Given an array of integers arr of even length n and an integer k, we need to determine if it's possible to divide the array into exactly n/2 pairs such that the sum of each pair is divisible by k. The function should return true if such a division is possible, and false otherwise.

Key Insight

The crucial insight that makes this algorithm efficient is based on the properties of modular arithmetic:

1. If (a + b) % k == 0, then (a % k + b % k) % k == 0.
2. This means that for two numbers to sum to a multiple of k, their remainders when divided by k must sum to k (or 0, which is the same in modular arithmetic).

Algorithm Steps

1. Initialize Remainder Count:

   • Create an array remainders of length k, initialized with zeros.
   • This array will count how many numbers in arr have each possible remainder when divided by k.

2. Count Remainders:

   • Iterate through each number num in the input array arr.
   • Calculate its remainder when divided by k using ((num % k) + k) % k.
   • Increment the count for this remainder in the remainders array.

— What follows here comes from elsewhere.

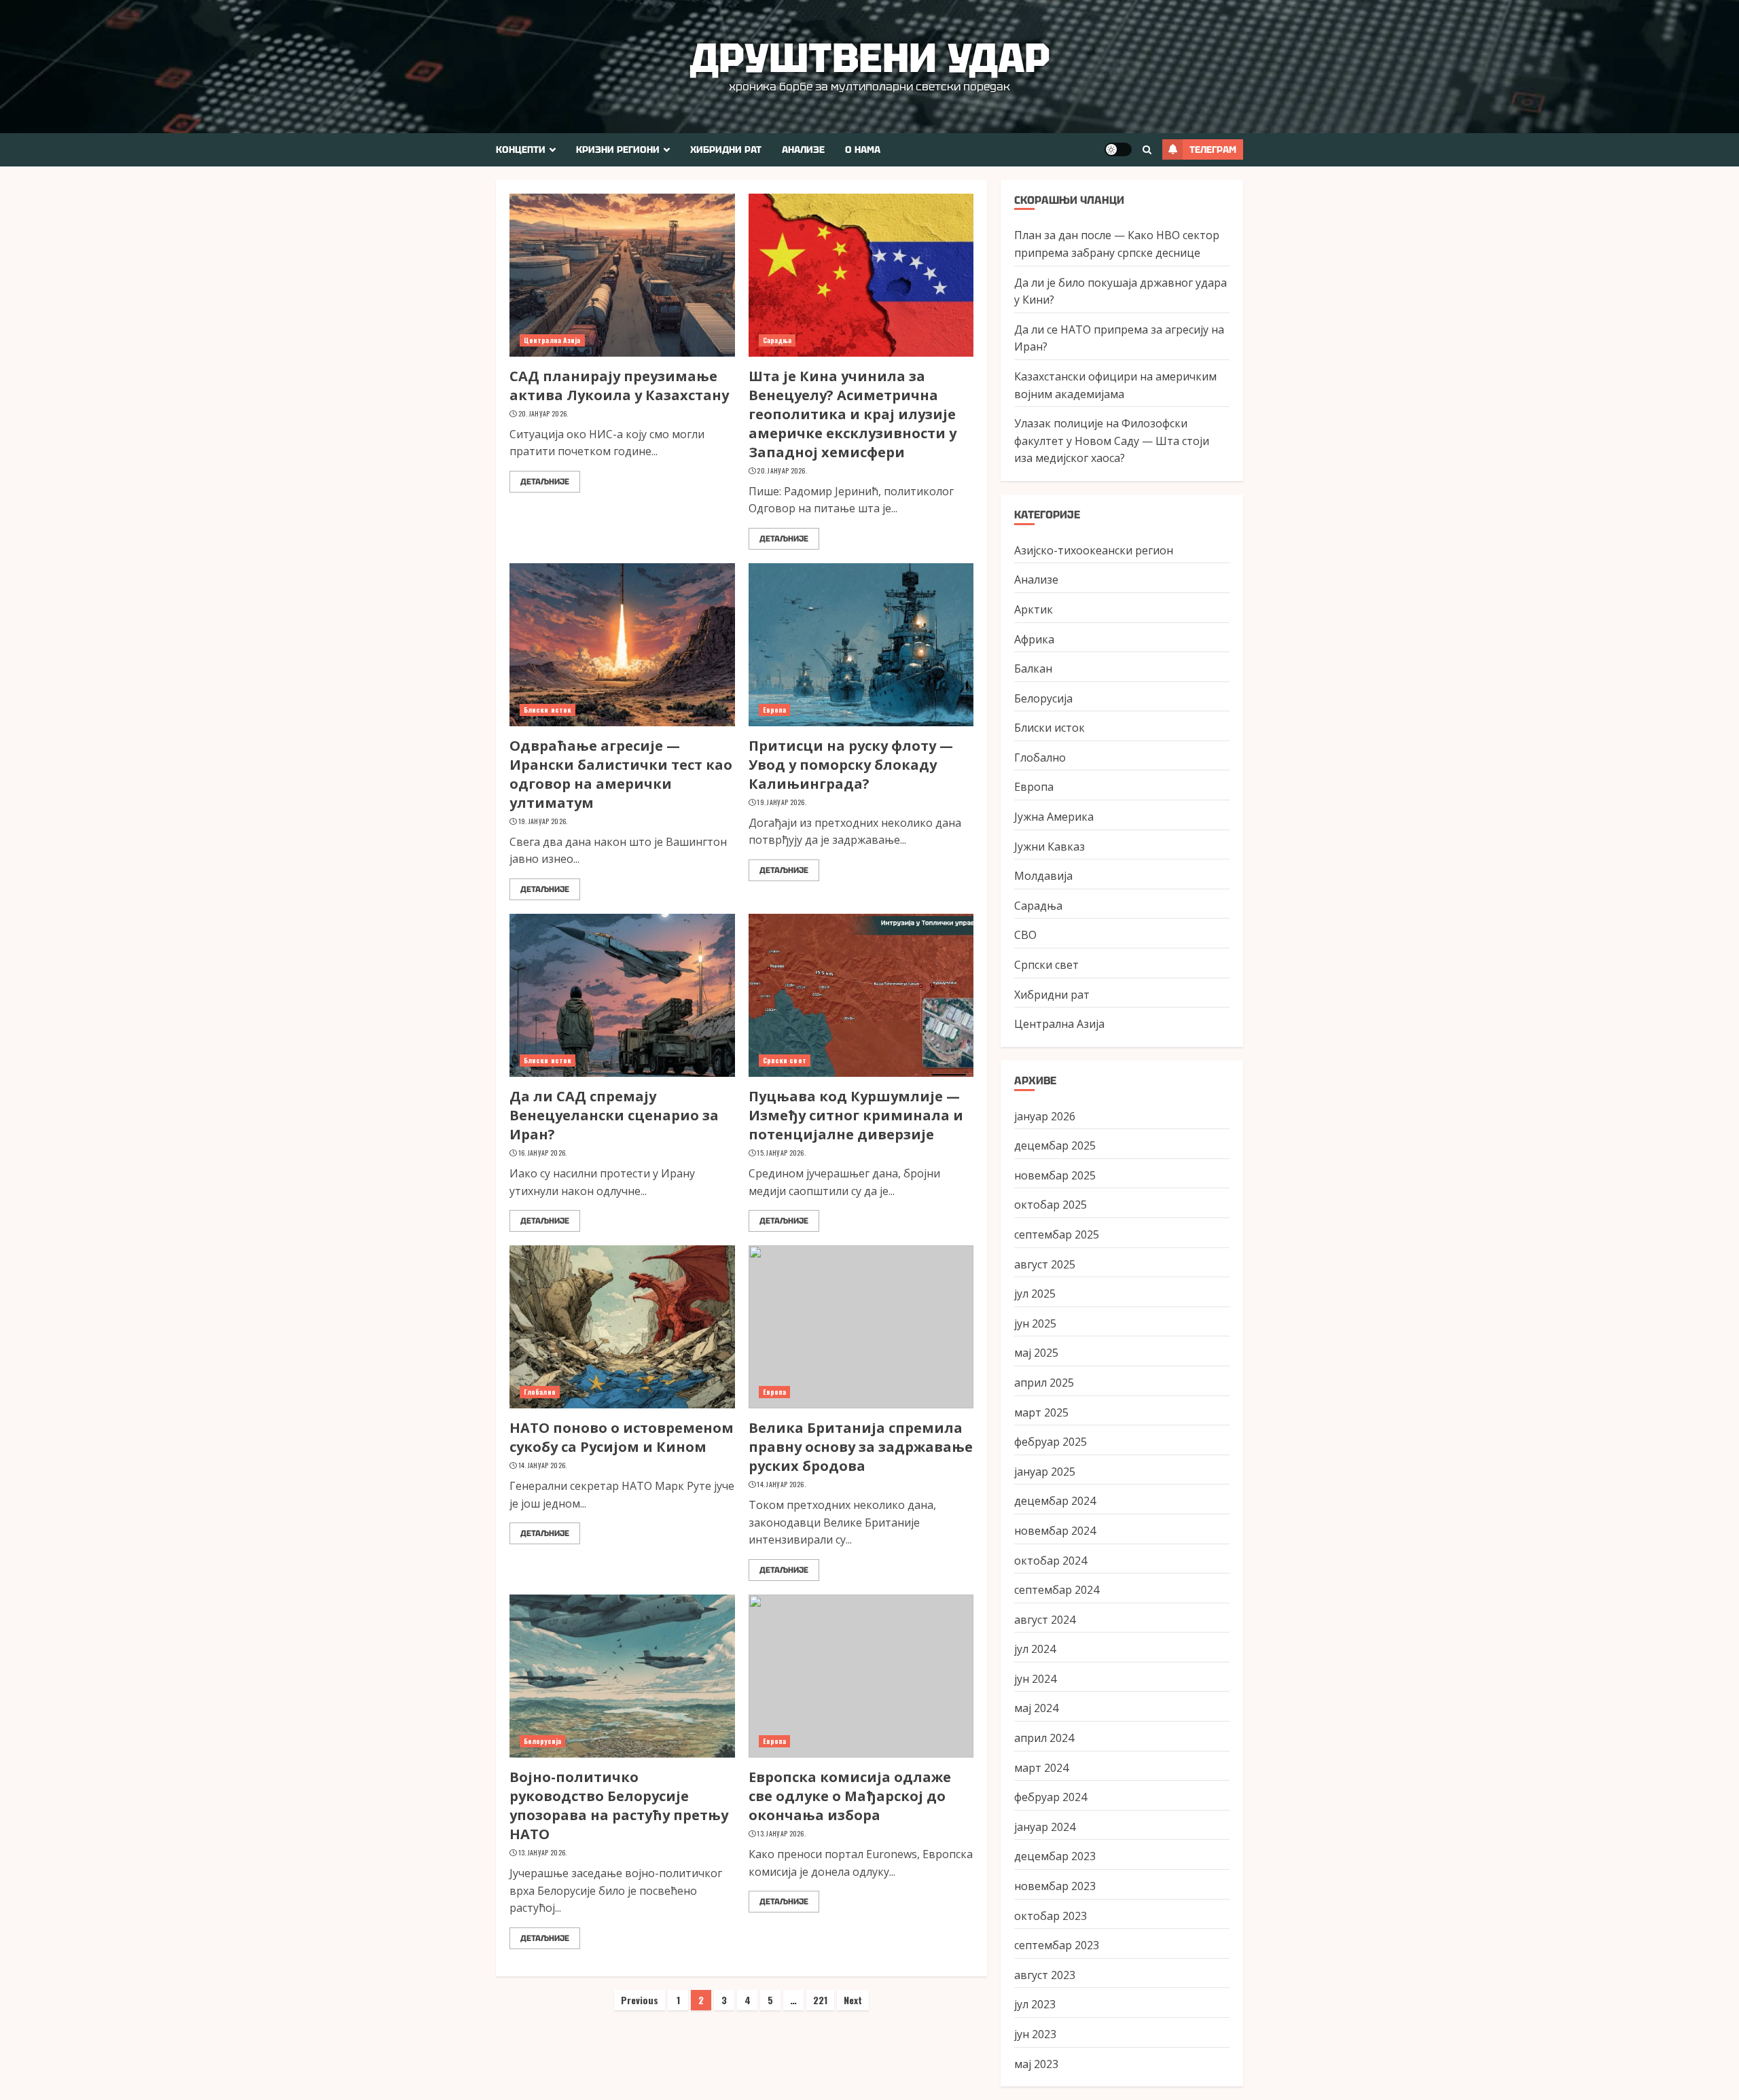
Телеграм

3. Check Pairing Possibility:

   • Iterate through the remainders from 0 to k/2: a. For remainder 0 and k/2 (if k is even):
     • Check if the count is even. If not, return false. b. For all other remainders i:
     • Check if the count of remainder i equals the count of remainder k-i.
     • If not, return false.

4. Return Result:

   • If all checks pass, return true.

Detailed Breakdown

Counting Remainders

for (let num of arr) {
    remainders[((num % k) + k) % k]++;
}

• We use ((num % k) + k) % k instead of just num % k to handle negative numbers correctly.
• This ensures all remainders are in the range [0, k-1].

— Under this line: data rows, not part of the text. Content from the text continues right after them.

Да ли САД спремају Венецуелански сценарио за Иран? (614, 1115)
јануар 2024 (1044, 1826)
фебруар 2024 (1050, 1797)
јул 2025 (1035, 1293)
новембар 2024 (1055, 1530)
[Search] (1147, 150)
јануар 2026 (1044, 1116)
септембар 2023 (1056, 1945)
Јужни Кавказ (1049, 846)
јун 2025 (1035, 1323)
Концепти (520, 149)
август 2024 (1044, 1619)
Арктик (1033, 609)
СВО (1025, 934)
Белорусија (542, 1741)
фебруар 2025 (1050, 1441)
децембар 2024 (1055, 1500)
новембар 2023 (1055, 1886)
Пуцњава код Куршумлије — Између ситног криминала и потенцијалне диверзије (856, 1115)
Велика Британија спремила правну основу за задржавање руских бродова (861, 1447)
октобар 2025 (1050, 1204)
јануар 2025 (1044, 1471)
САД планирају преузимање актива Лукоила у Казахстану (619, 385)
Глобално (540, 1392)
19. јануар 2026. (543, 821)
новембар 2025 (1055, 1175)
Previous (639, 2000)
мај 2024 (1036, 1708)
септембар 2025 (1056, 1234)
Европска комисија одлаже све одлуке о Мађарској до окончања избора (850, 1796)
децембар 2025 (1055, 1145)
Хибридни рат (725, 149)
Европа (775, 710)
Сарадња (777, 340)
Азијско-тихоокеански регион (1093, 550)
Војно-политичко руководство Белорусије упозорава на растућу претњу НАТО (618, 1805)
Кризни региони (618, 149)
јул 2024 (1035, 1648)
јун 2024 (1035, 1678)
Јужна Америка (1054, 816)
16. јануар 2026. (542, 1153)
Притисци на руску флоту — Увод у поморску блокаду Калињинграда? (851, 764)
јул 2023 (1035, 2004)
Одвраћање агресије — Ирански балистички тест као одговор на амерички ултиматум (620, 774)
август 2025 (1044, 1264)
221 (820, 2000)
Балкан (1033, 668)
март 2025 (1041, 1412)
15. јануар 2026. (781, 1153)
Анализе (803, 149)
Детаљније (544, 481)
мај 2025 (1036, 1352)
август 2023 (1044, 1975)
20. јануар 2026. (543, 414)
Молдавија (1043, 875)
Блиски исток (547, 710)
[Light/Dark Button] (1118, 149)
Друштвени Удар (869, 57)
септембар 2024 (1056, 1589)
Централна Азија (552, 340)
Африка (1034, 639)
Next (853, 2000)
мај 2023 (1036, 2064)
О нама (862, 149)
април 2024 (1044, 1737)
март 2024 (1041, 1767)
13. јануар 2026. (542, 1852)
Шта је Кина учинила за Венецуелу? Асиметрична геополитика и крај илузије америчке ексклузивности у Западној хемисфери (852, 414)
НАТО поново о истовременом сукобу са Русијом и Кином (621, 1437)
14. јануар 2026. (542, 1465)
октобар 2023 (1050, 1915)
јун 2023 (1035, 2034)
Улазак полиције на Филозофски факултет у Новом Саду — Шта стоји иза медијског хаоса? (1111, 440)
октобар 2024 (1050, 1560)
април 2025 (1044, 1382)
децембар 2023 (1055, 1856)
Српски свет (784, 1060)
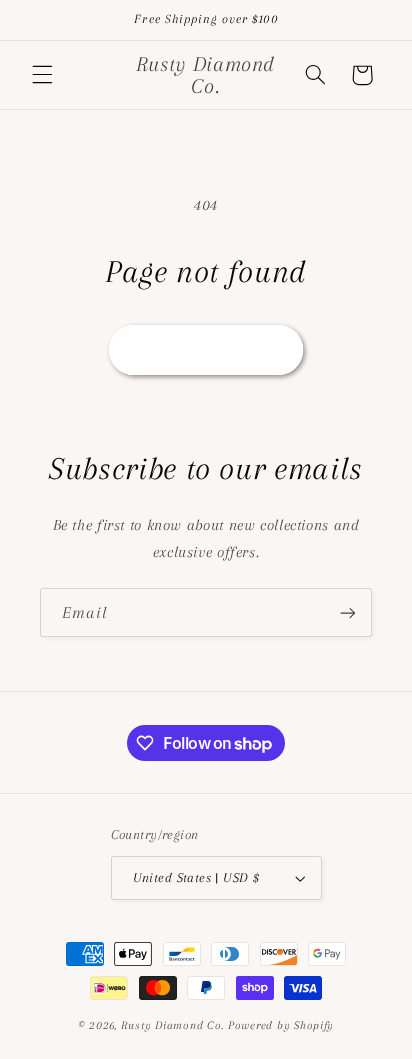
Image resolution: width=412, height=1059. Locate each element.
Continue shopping (206, 350)
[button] (42, 75)
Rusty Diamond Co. (173, 1025)
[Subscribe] (348, 612)
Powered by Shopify (281, 1025)
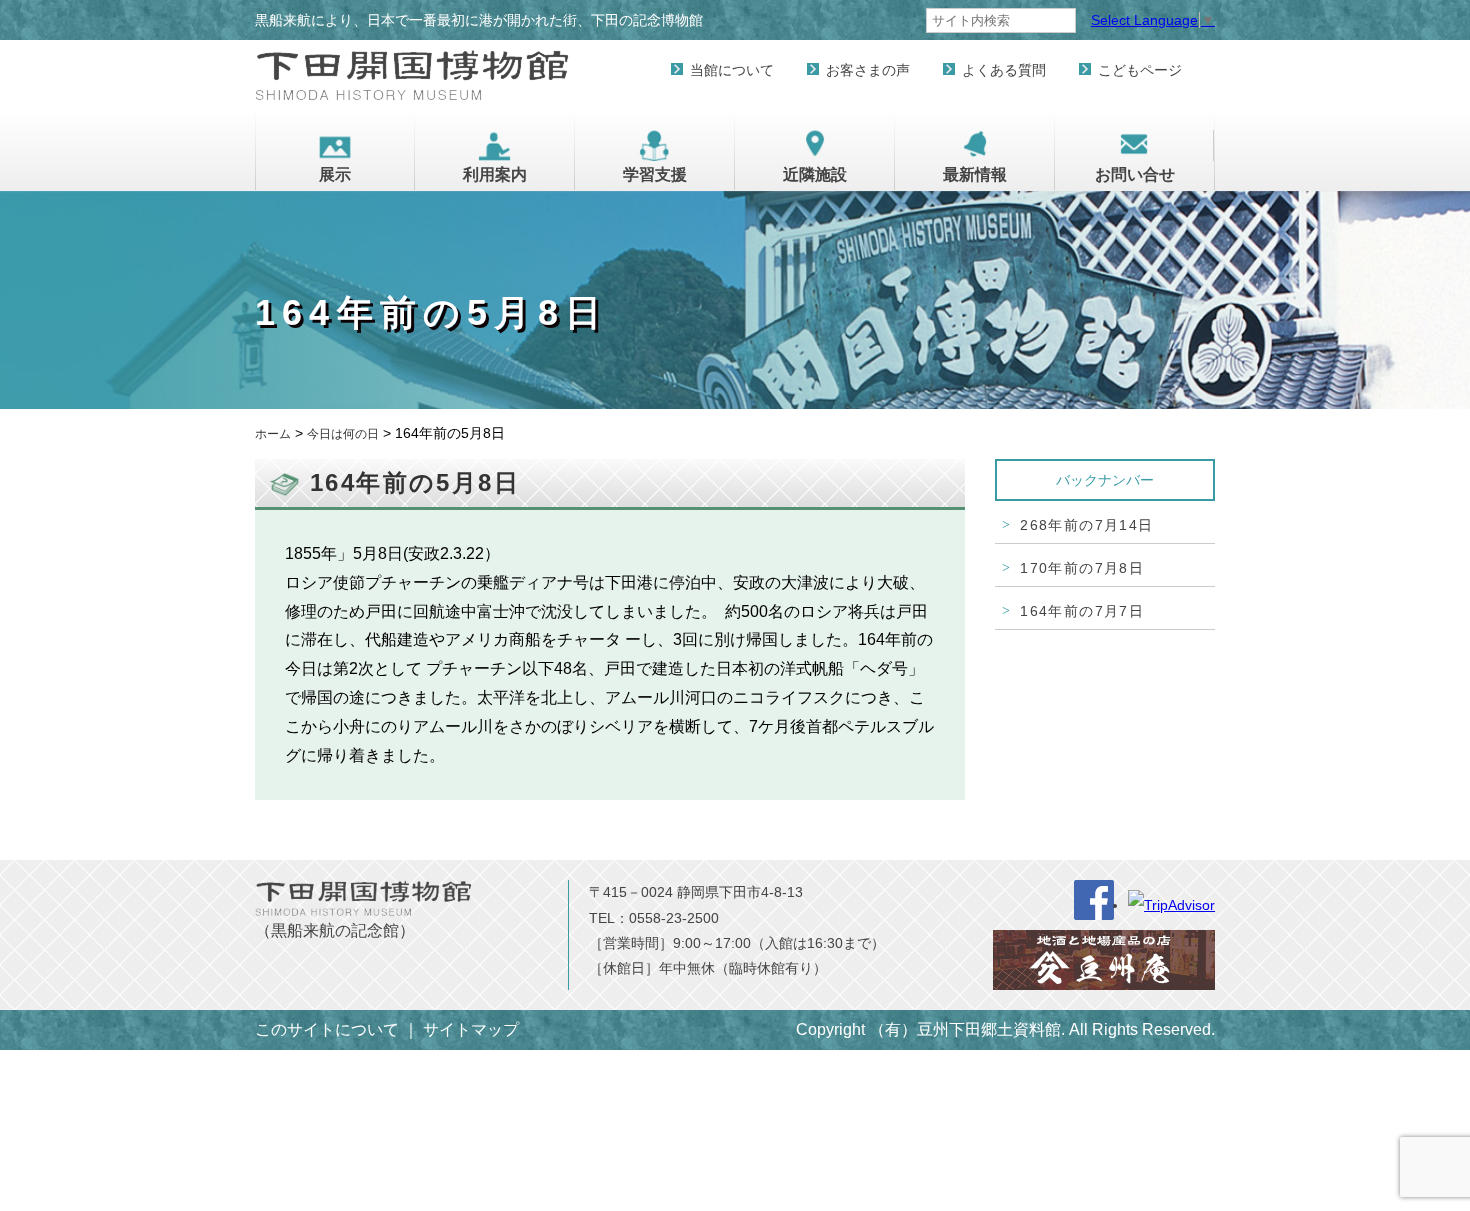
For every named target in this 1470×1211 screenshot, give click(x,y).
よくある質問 (1004, 70)
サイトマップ (471, 1029)
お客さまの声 (868, 70)
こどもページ (1140, 70)
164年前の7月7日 (1082, 611)
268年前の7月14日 (1086, 525)
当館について (732, 70)
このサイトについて (327, 1029)
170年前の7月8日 (1082, 568)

Checking Pairing Possibility

for (let i = 0; i <= k / 2; i++) {
    if (i === 0 || (k % 2 === 0 && i === k / 2)) {
        if (remainders[i] % 2 !== 0) return false;
    } else {
        if (remainders[i] !== remainders[k - i]) return false;
    }
}

• We only need to check up to k/2 because remainders pair symmetrically.
• For remainder 0 and k/2 (when k is even), we need an even count because these can only pair with themselves.
• For all other remainders i, we need the count of i to equal the count of k-i, as these will pair with each other.

Time and Space Complexity

• Time Complexity: O(n + k), where n is the length of arr.
  • We iterate through arr once to count remainders: O(n)
  • We then iterate through half of k to check pairing: O(k/2)
• Space Complexity: O(k) for the remainders array.

Why This Works

• By counting remainders, we reduce the problem from checking every possible pair (which would be O(n^2)) to checking if remainders can be paired (which is O(n + k)).
• The pairing check ensures that for every number with remainder i, there's a corresponding number with remainder k-i to pair with it, such that their sum is divisible by k.

Edge Cases and Considerations

• The algorithm correctly handles negative numbers.
• It works for any positive integer k.
• It implicitly handles the case where some numbers in arr are already divisible by k (remainder 0).

This algorithm efficiently solves the problem by leveraging properties of modular arithmetic, avoiding the need to actually form the pairs or check every possible pairing.